• **WORK TASK**
Could you copy the records out word for word, starting at the line that contains "Find the location of a" and stopping after the line that contains "legend: Dollar-yen is"?

• **DATA UNDER STUDY**
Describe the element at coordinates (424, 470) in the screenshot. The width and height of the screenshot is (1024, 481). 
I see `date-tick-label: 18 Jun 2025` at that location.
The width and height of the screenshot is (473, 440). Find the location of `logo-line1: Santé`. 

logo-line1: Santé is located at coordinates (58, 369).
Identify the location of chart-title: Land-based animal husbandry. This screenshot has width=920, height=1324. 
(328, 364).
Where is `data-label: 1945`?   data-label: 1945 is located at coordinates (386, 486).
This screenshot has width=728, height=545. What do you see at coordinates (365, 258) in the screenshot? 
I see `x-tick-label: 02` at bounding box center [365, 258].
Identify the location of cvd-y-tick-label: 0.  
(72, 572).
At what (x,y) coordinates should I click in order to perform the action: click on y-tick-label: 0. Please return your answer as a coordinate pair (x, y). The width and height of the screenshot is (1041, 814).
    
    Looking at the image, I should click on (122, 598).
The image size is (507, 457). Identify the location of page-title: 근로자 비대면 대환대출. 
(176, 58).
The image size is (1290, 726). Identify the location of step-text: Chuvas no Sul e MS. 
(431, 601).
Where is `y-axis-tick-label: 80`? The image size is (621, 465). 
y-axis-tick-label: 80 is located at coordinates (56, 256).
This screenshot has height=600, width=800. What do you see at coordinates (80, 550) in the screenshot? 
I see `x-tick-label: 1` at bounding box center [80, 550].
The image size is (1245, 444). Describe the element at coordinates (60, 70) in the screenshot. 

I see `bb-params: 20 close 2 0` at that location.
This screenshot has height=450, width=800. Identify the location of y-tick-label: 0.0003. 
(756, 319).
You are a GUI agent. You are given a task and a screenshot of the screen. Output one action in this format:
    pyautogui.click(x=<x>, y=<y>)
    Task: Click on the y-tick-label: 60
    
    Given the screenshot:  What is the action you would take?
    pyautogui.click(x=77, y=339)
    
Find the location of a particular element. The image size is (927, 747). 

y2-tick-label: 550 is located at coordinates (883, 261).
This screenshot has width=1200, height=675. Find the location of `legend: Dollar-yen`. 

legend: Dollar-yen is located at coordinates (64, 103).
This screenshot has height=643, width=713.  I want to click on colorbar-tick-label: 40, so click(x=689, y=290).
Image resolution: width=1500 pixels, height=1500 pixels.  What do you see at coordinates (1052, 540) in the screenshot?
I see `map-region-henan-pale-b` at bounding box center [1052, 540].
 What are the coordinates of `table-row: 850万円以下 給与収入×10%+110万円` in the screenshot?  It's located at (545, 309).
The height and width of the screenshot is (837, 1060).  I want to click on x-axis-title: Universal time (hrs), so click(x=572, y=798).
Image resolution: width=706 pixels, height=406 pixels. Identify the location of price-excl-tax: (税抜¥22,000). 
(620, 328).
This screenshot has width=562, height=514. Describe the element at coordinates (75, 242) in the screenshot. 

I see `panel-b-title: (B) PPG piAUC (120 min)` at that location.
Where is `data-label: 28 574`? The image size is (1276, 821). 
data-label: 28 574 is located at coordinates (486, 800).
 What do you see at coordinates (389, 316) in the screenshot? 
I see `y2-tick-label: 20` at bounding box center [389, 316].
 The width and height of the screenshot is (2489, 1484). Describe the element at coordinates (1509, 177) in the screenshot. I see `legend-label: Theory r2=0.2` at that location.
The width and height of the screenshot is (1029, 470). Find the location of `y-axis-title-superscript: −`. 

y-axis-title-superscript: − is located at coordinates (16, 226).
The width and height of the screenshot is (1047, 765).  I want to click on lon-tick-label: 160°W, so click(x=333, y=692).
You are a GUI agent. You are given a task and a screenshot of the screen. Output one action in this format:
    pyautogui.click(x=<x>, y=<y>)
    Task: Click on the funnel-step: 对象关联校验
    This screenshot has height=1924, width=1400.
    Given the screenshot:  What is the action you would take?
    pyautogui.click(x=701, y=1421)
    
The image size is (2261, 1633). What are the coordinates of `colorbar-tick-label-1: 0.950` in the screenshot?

• **RESULT OF THE EXERCISE**
Find the location of a particular element. The image size is (927, 747). 

y2-tick-label: 550 is located at coordinates (883, 261).
This screenshot has width=1200, height=675. Find the location of `legend: Dollar-yen`. 

legend: Dollar-yen is located at coordinates (64, 103).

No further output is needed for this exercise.